PROBLEM DETAILS:
In the lines below, swap "Viewport" for "Display" wherever it occurs, leaving everything else unchanged.

======== SUPPLIED RECORDS

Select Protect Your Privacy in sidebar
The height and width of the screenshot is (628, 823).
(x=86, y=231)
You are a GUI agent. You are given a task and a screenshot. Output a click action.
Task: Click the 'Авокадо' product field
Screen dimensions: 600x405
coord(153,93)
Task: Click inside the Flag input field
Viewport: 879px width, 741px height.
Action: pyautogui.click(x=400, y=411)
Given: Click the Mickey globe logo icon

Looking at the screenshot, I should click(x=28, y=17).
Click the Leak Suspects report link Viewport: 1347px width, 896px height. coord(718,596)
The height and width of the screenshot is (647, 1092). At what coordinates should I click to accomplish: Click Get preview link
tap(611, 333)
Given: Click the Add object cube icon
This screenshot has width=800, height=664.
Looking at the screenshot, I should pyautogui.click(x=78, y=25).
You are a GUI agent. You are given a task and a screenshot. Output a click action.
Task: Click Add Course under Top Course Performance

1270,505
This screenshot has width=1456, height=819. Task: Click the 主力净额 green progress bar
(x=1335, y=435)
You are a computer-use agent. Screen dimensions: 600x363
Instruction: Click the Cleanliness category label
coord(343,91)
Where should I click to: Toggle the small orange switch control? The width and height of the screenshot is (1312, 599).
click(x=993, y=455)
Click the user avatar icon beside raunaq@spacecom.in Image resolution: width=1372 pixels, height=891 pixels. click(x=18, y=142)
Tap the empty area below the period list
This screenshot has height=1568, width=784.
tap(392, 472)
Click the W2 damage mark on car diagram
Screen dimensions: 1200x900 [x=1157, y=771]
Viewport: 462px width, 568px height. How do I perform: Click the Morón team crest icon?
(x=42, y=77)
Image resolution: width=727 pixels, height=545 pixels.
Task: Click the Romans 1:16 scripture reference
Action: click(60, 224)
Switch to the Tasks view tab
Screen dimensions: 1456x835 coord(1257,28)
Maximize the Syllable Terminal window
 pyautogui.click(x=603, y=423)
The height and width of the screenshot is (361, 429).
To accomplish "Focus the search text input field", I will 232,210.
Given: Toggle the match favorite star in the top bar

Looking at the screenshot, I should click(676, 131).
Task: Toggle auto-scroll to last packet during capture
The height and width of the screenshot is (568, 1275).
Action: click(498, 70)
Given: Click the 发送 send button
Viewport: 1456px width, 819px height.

================

WRITTEN ANSWER:
Select Protect Your Privacy in sidebar
The height and width of the screenshot is (628, 823).
(x=86, y=231)
You are a GUI agent. You are given a task and a screenshot. Output a click action.
Task: Click the 'Авокадо' product field
Screen dimensions: 600x405
coord(153,93)
Task: Click inside the Flag input field
Display: 879px width, 741px height.
Action: pyautogui.click(x=400, y=411)
Given: Click the Mickey globe logo icon

Looking at the screenshot, I should click(x=28, y=17).
Click the Leak Suspects report link Display: 1347px width, 896px height. coord(718,596)
The height and width of the screenshot is (647, 1092). At what coordinates should I click to accomplish: Click Get preview link
tap(611, 333)
Given: Click the Add object cube icon
This screenshot has width=800, height=664.
Looking at the screenshot, I should pyautogui.click(x=78, y=25).
You are a GUI agent. You are given a task and a screenshot. Output a click action.
Task: Click Add Course under Top Course Performance

1270,505
This screenshot has width=1456, height=819. Task: Click the 主力净额 green progress bar
(x=1335, y=435)
You are a computer-use agent. Screen dimensions: 600x363
Instruction: Click the Cleanliness category label
coord(343,91)
Where should I click to: Toggle the small orange switch control? The width and height of the screenshot is (1312, 599).
click(x=993, y=455)
Click the user avatar icon beside raunaq@spacecom.in Image resolution: width=1372 pixels, height=891 pixels. click(x=18, y=142)
Tap the empty area below the period list
This screenshot has height=1568, width=784.
tap(392, 472)
Click the W2 damage mark on car diagram
Screen dimensions: 1200x900 [x=1157, y=771]
Display: 462px width, 568px height. How do I perform: Click the Morón team crest icon?
(x=42, y=77)
Image resolution: width=727 pixels, height=545 pixels.
Task: Click the Romans 1:16 scripture reference
Action: click(60, 224)
Switch to the Tasks view tab
Screen dimensions: 1456x835 coord(1257,28)
Maximize the Syllable Terminal window
 pyautogui.click(x=603, y=423)
The height and width of the screenshot is (361, 429).
To accomplish "Focus the search text input field", I will 232,210.
Given: Toggle the match favorite star in the top bar

Looking at the screenshot, I should click(676, 131).
Task: Toggle auto-scroll to last packet during capture
The height and width of the screenshot is (568, 1275).
Action: click(498, 70)
Given: Click the 发送 send button
Display: 1456px width, 819px height.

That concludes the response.